Data provided =>
◆ ◆ ◆ ◆ ◆ ◆ ◆

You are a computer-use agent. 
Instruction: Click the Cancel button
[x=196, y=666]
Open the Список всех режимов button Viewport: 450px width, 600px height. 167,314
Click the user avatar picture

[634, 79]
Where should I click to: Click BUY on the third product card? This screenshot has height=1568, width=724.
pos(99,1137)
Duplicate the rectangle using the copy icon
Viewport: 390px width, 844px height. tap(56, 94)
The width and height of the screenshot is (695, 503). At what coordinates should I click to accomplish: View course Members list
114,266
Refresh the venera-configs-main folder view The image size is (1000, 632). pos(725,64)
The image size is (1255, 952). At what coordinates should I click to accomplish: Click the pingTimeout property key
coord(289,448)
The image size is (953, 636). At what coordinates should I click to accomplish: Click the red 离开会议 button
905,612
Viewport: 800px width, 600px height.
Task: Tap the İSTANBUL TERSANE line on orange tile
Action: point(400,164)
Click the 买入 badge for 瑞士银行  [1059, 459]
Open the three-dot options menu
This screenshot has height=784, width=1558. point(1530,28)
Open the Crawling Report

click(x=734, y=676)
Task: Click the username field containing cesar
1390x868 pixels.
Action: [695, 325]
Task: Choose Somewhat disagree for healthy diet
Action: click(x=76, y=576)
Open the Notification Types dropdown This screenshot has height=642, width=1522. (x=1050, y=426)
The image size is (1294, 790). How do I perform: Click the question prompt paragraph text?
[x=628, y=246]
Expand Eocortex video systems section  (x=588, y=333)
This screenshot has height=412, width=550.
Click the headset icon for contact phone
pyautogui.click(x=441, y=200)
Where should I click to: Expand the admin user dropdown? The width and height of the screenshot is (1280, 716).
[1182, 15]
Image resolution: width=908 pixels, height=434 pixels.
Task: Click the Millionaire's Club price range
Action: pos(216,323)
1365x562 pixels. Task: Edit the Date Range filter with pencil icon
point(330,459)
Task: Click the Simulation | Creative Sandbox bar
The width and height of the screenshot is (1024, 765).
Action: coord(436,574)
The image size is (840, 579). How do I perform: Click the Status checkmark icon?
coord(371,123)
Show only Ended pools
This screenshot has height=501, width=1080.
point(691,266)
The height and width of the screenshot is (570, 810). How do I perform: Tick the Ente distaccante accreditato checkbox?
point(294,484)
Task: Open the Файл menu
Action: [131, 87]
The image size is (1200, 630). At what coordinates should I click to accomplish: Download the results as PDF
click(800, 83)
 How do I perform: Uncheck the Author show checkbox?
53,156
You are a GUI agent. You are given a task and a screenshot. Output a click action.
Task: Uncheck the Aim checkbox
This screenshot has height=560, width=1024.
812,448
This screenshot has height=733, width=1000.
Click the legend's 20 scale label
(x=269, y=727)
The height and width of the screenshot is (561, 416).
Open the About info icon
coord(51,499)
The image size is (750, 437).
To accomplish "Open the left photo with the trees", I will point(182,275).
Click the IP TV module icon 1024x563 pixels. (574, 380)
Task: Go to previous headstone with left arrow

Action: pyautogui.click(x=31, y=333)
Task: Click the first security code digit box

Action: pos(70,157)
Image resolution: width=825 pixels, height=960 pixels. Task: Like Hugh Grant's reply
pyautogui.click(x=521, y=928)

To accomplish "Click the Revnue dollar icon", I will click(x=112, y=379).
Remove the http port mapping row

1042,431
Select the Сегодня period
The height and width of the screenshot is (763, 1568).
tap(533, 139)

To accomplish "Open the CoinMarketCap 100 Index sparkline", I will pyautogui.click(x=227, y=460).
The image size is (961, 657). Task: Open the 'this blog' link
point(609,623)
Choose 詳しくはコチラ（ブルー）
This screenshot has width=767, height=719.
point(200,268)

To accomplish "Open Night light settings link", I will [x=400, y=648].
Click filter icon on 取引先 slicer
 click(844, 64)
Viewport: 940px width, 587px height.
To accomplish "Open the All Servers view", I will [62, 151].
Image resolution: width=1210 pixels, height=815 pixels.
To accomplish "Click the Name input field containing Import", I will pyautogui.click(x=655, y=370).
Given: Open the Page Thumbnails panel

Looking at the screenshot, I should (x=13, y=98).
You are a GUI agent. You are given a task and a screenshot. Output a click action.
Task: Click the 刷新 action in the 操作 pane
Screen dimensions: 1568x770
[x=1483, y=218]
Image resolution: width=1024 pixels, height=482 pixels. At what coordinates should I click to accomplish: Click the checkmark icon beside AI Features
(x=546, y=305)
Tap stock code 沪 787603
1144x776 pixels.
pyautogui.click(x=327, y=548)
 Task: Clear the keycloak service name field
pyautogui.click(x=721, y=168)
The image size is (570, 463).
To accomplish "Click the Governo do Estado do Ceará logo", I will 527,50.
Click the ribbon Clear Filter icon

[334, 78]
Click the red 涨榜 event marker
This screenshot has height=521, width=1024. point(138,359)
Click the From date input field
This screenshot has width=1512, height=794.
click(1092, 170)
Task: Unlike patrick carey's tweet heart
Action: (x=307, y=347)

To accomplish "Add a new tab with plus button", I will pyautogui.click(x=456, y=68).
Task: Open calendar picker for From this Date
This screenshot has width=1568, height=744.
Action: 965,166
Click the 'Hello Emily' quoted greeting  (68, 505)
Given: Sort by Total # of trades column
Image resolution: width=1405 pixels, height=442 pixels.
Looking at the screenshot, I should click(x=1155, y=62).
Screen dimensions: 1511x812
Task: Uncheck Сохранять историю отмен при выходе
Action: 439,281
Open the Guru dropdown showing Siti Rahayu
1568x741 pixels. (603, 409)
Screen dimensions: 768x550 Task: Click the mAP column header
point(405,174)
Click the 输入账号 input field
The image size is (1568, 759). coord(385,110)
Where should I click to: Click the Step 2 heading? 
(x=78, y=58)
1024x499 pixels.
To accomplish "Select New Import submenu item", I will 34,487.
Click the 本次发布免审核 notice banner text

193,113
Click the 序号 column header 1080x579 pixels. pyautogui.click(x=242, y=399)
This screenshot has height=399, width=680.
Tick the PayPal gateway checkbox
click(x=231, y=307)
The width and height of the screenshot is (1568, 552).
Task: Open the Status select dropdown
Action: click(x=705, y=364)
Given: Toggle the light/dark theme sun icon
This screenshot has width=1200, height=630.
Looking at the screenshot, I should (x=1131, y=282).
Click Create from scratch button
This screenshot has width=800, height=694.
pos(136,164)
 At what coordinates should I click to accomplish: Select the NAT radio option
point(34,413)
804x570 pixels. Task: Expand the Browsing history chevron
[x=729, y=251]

◆ ◆ ◆ ◆ ◆ ◆ ◆

After the last line of the data, restate all the entries verbatim.

Solution to this problem =>
You are a computer-use agent. 
Instruction: Click the Cancel button
[x=196, y=666]
Open the Список всех режимов button Viewport: 450px width, 600px height. 167,314
Click the user avatar picture

[634, 79]
Where should I click to: Click BUY on the third product card? This screenshot has height=1568, width=724.
pos(99,1137)
Duplicate the rectangle using the copy icon
Viewport: 390px width, 844px height. tap(56, 94)
The width and height of the screenshot is (695, 503). At what coordinates should I click to accomplish: View course Members list
114,266
Refresh the venera-configs-main folder view The image size is (1000, 632). pos(725,64)
The image size is (1255, 952). At what coordinates should I click to accomplish: Click the pingTimeout property key
coord(289,448)
The image size is (953, 636). At what coordinates should I click to accomplish: Click the red 离开会议 button
905,612
Viewport: 800px width, 600px height.
Task: Tap the İSTANBUL TERSANE line on orange tile
Action: point(400,164)
Click the 买入 badge for 瑞士银行  [1059, 459]
Open the three-dot options menu
This screenshot has height=784, width=1558. point(1530,28)
Open the Crawling Report

click(x=734, y=676)
Task: Click the username field containing cesar
1390x868 pixels.
Action: [695, 325]
Task: Choose Somewhat disagree for healthy diet
Action: click(x=76, y=576)
Open the Notification Types dropdown This screenshot has height=642, width=1522. (x=1050, y=426)
The image size is (1294, 790). How do I perform: Click the question prompt paragraph text?
[x=628, y=246]
Expand Eocortex video systems section  (x=588, y=333)
This screenshot has height=412, width=550.
Click the headset icon for contact phone
pyautogui.click(x=441, y=200)
Where should I click to: Expand the admin user dropdown? The width and height of the screenshot is (1280, 716).
[1182, 15]
Image resolution: width=908 pixels, height=434 pixels.
Task: Click the Millionaire's Club price range
Action: pos(216,323)
1365x562 pixels. Task: Edit the Date Range filter with pencil icon
point(330,459)
Task: Click the Simulation | Creative Sandbox bar
The width and height of the screenshot is (1024, 765).
Action: coord(436,574)
The image size is (840, 579). How do I perform: Click the Status checkmark icon?
coord(371,123)
Show only Ended pools
This screenshot has height=501, width=1080.
point(691,266)
The height and width of the screenshot is (570, 810). How do I perform: Tick the Ente distaccante accreditato checkbox?
point(294,484)
Task: Open the Файл menu
Action: [131, 87]
The image size is (1200, 630). At what coordinates should I click to accomplish: Download the results as PDF
click(800, 83)
 How do I perform: Uncheck the Author show checkbox?
53,156
You are a GUI agent. You are given a task and a screenshot. Output a click action.
Task: Uncheck the Aim checkbox
This screenshot has height=560, width=1024.
812,448
This screenshot has height=733, width=1000.
Click the legend's 20 scale label
(x=269, y=727)
The height and width of the screenshot is (561, 416).
Open the About info icon
coord(51,499)
The image size is (750, 437).
To accomplish "Open the left photo with the trees", I will point(182,275).
Click the IP TV module icon 1024x563 pixels. (574, 380)
Task: Go to previous headstone with left arrow

Action: pyautogui.click(x=31, y=333)
Task: Click the first security code digit box

Action: pos(70,157)
Image resolution: width=825 pixels, height=960 pixels. Task: Like Hugh Grant's reply
pyautogui.click(x=521, y=928)

To accomplish "Click the Revnue dollar icon", I will click(x=112, y=379).
Remove the http port mapping row

1042,431
Select the Сегодня period
The height and width of the screenshot is (763, 1568).
tap(533, 139)

To accomplish "Open the CoinMarketCap 100 Index sparkline", I will pyautogui.click(x=227, y=460).
The image size is (961, 657). Task: Open the 'this blog' link
point(609,623)
Choose 詳しくはコチラ（ブルー）
This screenshot has width=767, height=719.
point(200,268)

To accomplish "Open Night light settings link", I will [x=400, y=648].
Click filter icon on 取引先 slicer
 click(844, 64)
Viewport: 940px width, 587px height.
To accomplish "Open the All Servers view", I will [62, 151].
Image resolution: width=1210 pixels, height=815 pixels.
To accomplish "Click the Name input field containing Import", I will pyautogui.click(x=655, y=370).
Given: Open the Page Thumbnails panel

Looking at the screenshot, I should (x=13, y=98).
You are a GUI agent. You are given a task and a screenshot. Output a click action.
Task: Click the 刷新 action in the 操作 pane
Screen dimensions: 1568x770
[x=1483, y=218]
Image resolution: width=1024 pixels, height=482 pixels. At what coordinates should I click to accomplish: Click the checkmark icon beside AI Features
(x=546, y=305)
Tap stock code 沪 787603
1144x776 pixels.
pyautogui.click(x=327, y=548)
 Task: Clear the keycloak service name field
pyautogui.click(x=721, y=168)
The image size is (570, 463).
To accomplish "Click the Governo do Estado do Ceará logo", I will 527,50.
Click the ribbon Clear Filter icon

[334, 78]
Click the red 涨榜 event marker
This screenshot has height=521, width=1024. point(138,359)
Click the From date input field
This screenshot has width=1512, height=794.
click(1092, 170)
Task: Unlike patrick carey's tweet heart
Action: (x=307, y=347)

To accomplish "Add a new tab with plus button", I will pyautogui.click(x=456, y=68).
Task: Open calendar picker for From this Date
This screenshot has width=1568, height=744.
Action: 965,166
Click the 'Hello Emily' quoted greeting  (68, 505)
Given: Sort by Total # of trades column
Image resolution: width=1405 pixels, height=442 pixels.
Looking at the screenshot, I should click(x=1155, y=62).
Screen dimensions: 1511x812
Task: Uncheck Сохранять историю отмен при выходе
Action: 439,281
Open the Guru dropdown showing Siti Rahayu
1568x741 pixels. (603, 409)
Screen dimensions: 768x550 Task: Click the mAP column header
point(405,174)
Click the 输入账号 input field
The image size is (1568, 759). coord(385,110)
Where should I click to: Click the Step 2 heading? 
(x=78, y=58)
1024x499 pixels.
To accomplish "Select New Import submenu item", I will 34,487.
Click the 本次发布免审核 notice banner text

193,113
Click the 序号 column header 1080x579 pixels. pyautogui.click(x=242, y=399)
This screenshot has height=399, width=680.
Tick the PayPal gateway checkbox
click(x=231, y=307)
The width and height of the screenshot is (1568, 552).
Task: Open the Status select dropdown
Action: click(x=705, y=364)
Given: Toggle the light/dark theme sun icon
This screenshot has width=1200, height=630.
Looking at the screenshot, I should (x=1131, y=282).
Click Create from scratch button
This screenshot has width=800, height=694.
pos(136,164)
 At what coordinates should I click to accomplish: Select the NAT radio option
point(34,413)
804x570 pixels. Task: Expand the Browsing history chevron
[x=729, y=251]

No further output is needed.